Beginning with the line that contains "The height and width of the screenshot is (469, 1024).", copy each remaining line of the data below exactly.

-- Information provided --
········

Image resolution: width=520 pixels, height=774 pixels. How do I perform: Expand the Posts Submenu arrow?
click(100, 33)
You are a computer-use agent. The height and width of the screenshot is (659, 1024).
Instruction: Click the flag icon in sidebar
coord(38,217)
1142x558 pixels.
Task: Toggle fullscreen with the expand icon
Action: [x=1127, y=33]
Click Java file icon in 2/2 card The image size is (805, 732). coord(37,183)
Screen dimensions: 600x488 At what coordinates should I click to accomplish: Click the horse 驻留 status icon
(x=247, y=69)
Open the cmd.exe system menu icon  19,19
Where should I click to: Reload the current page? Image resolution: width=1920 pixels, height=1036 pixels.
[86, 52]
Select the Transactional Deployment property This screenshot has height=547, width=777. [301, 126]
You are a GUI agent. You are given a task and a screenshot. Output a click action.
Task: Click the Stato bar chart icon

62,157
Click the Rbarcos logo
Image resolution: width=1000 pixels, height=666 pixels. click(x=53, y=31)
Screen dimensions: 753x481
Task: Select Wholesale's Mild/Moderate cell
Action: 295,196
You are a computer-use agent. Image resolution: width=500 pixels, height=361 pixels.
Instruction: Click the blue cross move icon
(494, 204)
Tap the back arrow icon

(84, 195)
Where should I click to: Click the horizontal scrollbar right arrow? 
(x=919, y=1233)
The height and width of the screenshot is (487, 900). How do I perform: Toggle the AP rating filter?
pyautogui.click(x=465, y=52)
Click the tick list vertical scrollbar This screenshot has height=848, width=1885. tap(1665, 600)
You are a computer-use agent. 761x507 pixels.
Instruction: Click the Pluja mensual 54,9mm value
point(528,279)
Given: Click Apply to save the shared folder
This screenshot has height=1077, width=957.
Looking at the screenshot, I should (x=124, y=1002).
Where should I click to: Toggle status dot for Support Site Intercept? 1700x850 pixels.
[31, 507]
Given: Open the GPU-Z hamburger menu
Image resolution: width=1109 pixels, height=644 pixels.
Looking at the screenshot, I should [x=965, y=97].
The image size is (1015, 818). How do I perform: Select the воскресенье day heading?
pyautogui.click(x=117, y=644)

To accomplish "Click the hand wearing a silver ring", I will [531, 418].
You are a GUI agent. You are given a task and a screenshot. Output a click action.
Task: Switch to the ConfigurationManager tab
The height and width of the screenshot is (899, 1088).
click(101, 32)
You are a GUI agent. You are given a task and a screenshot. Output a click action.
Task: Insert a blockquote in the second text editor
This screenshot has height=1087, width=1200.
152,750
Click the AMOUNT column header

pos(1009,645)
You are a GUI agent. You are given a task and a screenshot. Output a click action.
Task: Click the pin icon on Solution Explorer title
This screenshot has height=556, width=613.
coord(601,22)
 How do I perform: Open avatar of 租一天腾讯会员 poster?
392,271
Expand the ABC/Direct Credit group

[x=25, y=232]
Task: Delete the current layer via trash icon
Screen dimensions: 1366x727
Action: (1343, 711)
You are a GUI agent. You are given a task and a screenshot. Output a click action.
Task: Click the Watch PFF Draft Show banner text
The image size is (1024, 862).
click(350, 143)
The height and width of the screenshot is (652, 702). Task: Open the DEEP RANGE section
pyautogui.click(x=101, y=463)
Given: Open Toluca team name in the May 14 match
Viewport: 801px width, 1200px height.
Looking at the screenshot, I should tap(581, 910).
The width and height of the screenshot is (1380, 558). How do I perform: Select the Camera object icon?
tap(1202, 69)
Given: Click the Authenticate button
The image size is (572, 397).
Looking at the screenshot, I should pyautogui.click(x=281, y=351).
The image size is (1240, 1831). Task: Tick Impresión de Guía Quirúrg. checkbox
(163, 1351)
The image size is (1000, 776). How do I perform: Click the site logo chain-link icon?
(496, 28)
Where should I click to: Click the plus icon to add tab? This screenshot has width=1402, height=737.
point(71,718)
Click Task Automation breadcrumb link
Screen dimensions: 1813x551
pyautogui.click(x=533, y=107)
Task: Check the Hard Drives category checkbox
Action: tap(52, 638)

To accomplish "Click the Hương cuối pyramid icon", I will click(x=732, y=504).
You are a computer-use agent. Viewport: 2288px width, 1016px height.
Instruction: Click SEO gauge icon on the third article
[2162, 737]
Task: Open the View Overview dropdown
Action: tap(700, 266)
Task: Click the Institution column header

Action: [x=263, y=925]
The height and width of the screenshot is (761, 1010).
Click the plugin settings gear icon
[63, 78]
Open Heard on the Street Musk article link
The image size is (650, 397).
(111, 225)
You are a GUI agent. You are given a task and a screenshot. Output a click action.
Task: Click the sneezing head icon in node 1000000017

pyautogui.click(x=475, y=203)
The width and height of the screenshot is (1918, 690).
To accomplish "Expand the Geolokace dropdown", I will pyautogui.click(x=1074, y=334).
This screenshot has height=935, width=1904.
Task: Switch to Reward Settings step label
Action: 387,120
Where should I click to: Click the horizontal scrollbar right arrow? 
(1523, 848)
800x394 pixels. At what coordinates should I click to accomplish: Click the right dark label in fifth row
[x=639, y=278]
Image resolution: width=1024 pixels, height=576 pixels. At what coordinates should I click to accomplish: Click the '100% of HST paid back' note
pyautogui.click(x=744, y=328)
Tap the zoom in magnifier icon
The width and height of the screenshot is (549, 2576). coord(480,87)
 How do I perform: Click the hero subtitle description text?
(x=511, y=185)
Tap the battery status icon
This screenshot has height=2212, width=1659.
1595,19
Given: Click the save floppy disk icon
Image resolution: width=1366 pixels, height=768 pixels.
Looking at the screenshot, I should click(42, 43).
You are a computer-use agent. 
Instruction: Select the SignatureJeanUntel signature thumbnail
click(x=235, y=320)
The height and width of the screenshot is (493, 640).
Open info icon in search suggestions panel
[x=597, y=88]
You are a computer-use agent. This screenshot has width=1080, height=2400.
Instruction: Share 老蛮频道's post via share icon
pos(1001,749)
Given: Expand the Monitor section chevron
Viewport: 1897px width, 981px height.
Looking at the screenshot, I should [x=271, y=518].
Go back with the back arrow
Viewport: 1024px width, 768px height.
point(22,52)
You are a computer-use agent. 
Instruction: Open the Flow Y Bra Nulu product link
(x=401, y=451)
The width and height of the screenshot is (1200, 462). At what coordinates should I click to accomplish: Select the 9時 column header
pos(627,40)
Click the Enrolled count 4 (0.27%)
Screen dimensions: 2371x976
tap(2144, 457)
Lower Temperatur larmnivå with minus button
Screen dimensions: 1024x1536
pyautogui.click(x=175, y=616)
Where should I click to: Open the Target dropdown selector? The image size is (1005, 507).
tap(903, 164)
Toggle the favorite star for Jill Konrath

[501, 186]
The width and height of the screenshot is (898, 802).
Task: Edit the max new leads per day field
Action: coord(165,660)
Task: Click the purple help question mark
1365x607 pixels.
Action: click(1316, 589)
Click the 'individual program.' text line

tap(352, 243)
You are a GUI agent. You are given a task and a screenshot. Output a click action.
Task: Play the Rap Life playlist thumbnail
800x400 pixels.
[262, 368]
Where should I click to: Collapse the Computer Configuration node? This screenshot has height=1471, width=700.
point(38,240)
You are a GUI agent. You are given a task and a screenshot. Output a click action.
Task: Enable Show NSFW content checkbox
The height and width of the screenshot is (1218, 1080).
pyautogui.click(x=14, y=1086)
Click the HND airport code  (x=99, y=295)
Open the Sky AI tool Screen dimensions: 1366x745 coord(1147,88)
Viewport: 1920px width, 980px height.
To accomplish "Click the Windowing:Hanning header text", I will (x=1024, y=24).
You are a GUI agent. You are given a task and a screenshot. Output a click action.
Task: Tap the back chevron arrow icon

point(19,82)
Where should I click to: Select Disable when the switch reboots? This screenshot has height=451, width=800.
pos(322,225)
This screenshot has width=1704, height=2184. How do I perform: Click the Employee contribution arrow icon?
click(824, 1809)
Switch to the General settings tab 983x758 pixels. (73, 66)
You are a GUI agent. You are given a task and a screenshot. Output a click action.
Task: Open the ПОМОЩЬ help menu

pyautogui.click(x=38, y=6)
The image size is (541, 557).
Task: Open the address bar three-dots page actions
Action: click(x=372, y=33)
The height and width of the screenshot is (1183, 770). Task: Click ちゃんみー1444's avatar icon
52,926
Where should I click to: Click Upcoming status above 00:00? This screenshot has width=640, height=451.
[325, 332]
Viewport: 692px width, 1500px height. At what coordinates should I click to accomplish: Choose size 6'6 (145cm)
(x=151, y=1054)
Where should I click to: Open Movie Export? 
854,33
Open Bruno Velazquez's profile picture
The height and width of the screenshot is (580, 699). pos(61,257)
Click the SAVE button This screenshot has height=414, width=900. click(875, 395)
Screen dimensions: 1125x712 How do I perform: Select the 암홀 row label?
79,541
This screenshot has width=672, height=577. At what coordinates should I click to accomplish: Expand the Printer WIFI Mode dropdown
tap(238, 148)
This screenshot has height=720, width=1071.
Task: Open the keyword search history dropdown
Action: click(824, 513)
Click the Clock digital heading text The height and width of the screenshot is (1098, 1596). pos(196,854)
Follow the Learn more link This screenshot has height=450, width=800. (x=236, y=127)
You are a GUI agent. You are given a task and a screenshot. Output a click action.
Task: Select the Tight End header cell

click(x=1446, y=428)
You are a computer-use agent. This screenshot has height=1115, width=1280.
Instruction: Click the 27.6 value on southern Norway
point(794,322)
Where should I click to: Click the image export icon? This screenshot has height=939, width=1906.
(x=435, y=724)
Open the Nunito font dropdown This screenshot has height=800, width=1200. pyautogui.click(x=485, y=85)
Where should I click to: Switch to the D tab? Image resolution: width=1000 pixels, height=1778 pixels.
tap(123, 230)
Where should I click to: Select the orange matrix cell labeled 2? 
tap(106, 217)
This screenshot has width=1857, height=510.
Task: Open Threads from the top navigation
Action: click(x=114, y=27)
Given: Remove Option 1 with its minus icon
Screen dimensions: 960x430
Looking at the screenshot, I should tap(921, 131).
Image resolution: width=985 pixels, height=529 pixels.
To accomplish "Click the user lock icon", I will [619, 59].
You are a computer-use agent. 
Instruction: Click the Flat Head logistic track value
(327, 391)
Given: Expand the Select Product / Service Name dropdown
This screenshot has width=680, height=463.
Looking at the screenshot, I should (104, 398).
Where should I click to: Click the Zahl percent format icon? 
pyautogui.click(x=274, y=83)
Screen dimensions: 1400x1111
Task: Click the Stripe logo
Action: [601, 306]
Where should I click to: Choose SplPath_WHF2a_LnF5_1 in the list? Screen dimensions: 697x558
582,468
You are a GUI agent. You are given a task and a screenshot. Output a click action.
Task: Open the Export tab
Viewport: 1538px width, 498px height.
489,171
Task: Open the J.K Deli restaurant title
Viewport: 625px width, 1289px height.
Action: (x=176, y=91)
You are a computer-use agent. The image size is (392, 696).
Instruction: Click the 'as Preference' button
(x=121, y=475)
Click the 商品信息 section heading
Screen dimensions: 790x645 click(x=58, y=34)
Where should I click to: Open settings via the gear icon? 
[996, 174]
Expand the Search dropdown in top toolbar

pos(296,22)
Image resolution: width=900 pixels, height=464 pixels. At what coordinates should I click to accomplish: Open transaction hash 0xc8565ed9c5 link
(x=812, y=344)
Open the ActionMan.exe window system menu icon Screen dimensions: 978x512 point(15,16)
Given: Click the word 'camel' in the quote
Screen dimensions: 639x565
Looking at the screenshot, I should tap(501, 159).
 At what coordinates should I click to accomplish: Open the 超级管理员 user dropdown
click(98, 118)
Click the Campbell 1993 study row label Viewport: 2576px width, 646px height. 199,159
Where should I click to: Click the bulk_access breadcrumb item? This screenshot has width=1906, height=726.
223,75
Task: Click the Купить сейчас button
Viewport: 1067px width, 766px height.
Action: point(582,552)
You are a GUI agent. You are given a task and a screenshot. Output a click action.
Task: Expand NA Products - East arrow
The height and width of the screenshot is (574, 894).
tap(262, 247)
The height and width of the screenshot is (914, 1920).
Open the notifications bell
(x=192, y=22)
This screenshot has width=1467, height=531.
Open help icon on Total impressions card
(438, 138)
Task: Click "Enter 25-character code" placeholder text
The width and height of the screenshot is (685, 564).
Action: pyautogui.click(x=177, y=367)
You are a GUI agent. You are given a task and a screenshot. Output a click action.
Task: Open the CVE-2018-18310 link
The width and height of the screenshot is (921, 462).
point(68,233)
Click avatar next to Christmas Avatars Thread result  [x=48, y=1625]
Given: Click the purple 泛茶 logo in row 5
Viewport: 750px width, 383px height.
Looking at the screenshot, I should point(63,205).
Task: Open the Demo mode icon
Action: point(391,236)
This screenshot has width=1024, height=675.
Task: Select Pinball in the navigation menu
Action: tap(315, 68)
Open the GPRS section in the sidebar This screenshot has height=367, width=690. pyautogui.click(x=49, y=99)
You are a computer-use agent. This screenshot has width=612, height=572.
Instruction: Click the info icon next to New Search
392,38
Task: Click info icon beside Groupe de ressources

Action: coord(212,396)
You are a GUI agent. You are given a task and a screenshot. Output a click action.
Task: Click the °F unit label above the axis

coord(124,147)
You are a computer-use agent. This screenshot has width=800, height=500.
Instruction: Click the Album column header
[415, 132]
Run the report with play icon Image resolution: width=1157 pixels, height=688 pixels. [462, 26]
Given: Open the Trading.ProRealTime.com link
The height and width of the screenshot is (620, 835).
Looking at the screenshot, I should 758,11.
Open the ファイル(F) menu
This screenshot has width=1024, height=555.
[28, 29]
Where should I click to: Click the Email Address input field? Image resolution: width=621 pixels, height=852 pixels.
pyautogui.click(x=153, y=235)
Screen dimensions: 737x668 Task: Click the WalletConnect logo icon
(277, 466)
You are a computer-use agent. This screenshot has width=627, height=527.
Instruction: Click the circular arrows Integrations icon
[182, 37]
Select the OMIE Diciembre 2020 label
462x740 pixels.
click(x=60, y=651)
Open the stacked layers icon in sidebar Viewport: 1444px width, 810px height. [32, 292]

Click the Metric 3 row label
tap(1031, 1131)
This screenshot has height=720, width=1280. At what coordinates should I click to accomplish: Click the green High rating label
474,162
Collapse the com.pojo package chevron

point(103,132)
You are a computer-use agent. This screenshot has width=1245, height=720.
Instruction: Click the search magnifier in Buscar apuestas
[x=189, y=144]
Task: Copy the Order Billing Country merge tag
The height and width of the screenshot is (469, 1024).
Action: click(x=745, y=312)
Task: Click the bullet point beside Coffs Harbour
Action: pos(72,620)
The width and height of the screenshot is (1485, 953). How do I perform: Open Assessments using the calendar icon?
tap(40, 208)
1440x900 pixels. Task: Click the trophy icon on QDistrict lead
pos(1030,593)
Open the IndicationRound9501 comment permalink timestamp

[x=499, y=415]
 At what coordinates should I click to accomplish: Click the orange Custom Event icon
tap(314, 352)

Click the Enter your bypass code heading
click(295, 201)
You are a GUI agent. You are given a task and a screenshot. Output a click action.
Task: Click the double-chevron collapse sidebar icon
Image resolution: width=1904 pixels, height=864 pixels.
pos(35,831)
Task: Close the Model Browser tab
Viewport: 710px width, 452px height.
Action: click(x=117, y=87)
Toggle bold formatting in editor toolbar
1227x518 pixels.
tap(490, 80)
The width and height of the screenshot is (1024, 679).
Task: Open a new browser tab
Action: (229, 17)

········

-- Solution to this exercise --
The height and width of the screenshot is (469, 1024).
Action: click(x=745, y=312)
Task: Click the bullet point beside Coffs Harbour
Action: pos(72,620)
The width and height of the screenshot is (1485, 953). How do I perform: Open Assessments using the calendar icon?
tap(40, 208)
1440x900 pixels. Task: Click the trophy icon on QDistrict lead
pos(1030,593)
Open the IndicationRound9501 comment permalink timestamp

[x=499, y=415]
 At what coordinates should I click to accomplish: Click the orange Custom Event icon
tap(314, 352)

Click the Enter your bypass code heading
click(295, 201)
You are a GUI agent. You are given a task and a screenshot. Output a click action.
Task: Click the double-chevron collapse sidebar icon
Image resolution: width=1904 pixels, height=864 pixels.
pos(35,831)
Task: Close the Model Browser tab
Viewport: 710px width, 452px height.
Action: click(x=117, y=87)
Toggle bold formatting in editor toolbar
1227x518 pixels.
tap(490, 80)
The width and height of the screenshot is (1024, 679).
Task: Open a new browser tab
Action: (229, 17)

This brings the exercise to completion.